Your instructions: Once you find the line with "Open property link 497704" in the entries below, return exactly every line from it through the line with "Task: Select the OSC indicator tab".

Supplied records:
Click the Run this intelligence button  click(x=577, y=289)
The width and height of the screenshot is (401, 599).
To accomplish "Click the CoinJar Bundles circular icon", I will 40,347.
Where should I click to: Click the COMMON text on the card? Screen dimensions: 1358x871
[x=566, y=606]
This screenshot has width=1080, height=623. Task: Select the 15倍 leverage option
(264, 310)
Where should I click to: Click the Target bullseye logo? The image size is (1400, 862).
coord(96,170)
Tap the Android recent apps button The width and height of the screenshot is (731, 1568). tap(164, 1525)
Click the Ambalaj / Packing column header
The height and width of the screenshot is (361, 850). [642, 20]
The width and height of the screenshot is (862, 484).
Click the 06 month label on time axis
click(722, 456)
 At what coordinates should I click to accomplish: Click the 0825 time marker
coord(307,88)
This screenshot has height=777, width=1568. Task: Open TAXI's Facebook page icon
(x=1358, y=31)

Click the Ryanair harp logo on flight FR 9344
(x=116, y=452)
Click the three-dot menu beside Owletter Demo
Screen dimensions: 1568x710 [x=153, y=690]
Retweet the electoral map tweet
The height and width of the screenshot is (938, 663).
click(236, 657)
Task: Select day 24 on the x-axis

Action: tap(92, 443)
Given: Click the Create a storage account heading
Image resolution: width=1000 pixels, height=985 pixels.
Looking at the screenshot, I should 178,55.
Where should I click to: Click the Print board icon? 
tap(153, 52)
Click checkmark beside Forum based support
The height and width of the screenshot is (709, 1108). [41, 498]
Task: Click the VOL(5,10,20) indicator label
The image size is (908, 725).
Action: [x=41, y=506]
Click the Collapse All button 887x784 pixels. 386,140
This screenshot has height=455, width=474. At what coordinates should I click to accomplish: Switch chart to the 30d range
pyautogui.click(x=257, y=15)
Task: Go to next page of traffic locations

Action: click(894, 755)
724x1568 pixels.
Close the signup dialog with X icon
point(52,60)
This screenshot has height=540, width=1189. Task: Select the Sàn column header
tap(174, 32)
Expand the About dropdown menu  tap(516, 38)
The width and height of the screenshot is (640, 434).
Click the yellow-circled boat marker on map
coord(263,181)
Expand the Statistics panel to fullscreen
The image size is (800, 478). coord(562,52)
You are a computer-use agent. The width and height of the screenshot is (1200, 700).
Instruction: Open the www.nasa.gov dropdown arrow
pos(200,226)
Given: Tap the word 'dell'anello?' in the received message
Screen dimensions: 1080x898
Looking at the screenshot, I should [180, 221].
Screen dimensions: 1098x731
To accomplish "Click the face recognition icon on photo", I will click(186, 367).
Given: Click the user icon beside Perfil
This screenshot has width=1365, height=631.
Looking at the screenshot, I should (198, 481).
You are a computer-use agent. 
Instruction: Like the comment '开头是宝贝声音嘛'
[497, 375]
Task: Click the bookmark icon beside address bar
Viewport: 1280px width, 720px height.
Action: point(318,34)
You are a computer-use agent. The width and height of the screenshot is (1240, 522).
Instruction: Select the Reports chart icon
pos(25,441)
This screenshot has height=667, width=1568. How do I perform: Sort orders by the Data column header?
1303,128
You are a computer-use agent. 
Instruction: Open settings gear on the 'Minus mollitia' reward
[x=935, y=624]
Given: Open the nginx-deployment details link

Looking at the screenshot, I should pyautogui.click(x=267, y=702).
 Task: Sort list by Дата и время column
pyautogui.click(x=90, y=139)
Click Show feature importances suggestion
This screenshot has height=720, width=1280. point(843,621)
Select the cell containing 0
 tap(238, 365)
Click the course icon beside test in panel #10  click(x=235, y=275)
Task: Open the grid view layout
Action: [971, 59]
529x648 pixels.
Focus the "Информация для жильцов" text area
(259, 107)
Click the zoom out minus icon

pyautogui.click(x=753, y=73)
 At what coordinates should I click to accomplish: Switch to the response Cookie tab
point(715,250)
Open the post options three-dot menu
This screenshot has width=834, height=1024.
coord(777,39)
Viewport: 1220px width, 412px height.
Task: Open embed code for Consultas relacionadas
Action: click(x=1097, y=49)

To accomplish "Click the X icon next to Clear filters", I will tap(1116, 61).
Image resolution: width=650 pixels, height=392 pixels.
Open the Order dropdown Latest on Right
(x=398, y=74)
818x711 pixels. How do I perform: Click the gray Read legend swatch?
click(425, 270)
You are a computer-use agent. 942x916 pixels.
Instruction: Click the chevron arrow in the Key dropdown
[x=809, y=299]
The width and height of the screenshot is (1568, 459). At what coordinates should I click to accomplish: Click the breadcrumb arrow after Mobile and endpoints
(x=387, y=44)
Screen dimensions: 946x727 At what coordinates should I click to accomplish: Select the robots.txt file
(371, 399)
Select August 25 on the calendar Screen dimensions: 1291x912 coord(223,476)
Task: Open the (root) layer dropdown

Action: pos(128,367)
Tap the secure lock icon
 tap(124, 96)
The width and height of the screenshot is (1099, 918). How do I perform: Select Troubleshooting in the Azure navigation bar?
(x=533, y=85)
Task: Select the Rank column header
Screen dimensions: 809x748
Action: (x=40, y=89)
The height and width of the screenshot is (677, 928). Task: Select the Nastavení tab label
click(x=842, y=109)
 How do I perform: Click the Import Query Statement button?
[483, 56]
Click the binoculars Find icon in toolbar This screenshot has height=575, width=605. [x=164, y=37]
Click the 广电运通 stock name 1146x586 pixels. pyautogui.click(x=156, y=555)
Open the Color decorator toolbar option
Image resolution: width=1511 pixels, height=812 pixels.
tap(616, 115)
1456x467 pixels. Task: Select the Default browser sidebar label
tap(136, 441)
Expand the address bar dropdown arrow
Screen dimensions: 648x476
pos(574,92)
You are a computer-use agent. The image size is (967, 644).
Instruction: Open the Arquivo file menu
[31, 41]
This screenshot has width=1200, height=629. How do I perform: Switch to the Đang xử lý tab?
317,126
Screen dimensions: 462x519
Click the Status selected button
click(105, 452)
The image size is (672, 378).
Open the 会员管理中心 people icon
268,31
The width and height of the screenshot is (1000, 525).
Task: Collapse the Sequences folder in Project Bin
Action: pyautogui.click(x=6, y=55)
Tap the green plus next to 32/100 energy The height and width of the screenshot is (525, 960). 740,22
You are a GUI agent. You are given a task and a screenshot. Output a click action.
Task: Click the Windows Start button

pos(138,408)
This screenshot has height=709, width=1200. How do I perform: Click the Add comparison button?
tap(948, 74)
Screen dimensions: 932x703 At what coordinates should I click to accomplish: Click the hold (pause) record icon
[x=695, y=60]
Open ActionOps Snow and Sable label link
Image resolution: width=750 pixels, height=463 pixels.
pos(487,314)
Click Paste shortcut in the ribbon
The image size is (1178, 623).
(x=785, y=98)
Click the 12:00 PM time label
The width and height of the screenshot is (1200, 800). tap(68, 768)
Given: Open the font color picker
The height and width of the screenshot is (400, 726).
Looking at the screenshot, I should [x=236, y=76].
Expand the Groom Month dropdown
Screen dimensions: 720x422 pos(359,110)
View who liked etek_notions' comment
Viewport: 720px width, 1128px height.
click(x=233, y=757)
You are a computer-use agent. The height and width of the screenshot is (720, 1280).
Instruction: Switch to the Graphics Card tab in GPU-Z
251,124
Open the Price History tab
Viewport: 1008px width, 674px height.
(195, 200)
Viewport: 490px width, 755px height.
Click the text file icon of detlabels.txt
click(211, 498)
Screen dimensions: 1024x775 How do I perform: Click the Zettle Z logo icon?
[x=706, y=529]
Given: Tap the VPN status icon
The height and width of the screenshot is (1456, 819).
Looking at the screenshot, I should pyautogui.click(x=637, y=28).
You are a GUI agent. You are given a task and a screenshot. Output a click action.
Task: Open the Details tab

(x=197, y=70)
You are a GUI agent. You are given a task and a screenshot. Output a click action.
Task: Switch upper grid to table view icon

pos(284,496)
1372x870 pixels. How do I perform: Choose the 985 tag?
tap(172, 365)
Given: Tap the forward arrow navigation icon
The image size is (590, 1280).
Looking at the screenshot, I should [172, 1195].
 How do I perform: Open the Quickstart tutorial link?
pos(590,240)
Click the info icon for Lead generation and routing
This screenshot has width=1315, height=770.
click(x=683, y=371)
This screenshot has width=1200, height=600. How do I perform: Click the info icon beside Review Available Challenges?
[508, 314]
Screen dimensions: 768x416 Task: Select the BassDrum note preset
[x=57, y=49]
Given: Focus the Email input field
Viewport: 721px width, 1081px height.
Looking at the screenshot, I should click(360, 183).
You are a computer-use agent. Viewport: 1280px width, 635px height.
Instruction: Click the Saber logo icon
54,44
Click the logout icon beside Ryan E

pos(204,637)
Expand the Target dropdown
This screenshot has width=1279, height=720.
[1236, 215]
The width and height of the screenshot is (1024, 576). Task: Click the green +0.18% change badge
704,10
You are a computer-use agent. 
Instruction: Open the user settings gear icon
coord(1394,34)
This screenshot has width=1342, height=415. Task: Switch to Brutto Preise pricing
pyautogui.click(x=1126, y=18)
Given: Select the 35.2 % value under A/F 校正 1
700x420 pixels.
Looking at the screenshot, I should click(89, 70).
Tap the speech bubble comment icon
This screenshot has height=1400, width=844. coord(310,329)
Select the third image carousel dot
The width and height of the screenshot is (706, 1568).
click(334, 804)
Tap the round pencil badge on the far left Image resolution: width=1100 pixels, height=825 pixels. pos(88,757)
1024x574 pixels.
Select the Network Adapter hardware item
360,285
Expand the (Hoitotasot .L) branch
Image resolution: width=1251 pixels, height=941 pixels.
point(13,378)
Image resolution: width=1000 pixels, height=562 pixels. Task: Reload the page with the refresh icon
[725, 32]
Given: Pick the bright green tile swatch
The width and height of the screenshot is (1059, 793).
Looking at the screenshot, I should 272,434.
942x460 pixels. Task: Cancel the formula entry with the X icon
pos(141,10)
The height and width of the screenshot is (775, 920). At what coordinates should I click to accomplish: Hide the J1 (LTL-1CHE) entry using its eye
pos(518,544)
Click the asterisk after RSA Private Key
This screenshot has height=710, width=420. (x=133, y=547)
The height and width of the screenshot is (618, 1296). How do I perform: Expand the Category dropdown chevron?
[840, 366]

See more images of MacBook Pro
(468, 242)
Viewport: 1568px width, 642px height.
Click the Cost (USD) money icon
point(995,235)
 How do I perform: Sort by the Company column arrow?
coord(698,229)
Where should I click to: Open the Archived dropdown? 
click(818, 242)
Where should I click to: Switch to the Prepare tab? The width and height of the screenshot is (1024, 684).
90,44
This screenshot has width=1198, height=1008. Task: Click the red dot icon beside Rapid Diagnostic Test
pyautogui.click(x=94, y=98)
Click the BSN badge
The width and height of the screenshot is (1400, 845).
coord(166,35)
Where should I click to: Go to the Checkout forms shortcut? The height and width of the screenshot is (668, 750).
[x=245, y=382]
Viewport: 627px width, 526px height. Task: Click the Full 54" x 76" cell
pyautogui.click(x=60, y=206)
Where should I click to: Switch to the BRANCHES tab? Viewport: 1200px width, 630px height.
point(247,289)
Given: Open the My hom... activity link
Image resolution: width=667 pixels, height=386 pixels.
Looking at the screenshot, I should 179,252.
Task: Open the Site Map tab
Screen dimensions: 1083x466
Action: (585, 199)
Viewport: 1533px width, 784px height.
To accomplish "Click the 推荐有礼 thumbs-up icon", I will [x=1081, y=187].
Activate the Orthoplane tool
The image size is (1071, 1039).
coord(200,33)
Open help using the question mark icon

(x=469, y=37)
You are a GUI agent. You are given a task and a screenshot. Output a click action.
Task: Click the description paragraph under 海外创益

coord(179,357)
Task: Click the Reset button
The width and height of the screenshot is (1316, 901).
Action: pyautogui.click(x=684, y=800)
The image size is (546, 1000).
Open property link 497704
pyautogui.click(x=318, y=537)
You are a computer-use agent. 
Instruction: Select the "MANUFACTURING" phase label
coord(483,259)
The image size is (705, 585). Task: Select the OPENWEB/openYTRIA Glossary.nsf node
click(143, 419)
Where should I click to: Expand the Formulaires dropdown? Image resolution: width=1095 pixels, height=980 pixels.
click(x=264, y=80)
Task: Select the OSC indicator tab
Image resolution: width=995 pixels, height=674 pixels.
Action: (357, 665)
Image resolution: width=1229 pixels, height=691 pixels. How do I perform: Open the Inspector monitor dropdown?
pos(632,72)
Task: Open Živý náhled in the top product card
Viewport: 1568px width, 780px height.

Answer box:
Open property link 497704
pyautogui.click(x=318, y=537)
You are a computer-use agent. 
Instruction: Select the "MANUFACTURING" phase label
coord(483,259)
The image size is (705, 585). Task: Select the OPENWEB/openYTRIA Glossary.nsf node
click(143, 419)
Where should I click to: Expand the Formulaires dropdown? Image resolution: width=1095 pixels, height=980 pixels.
click(x=264, y=80)
Task: Select the OSC indicator tab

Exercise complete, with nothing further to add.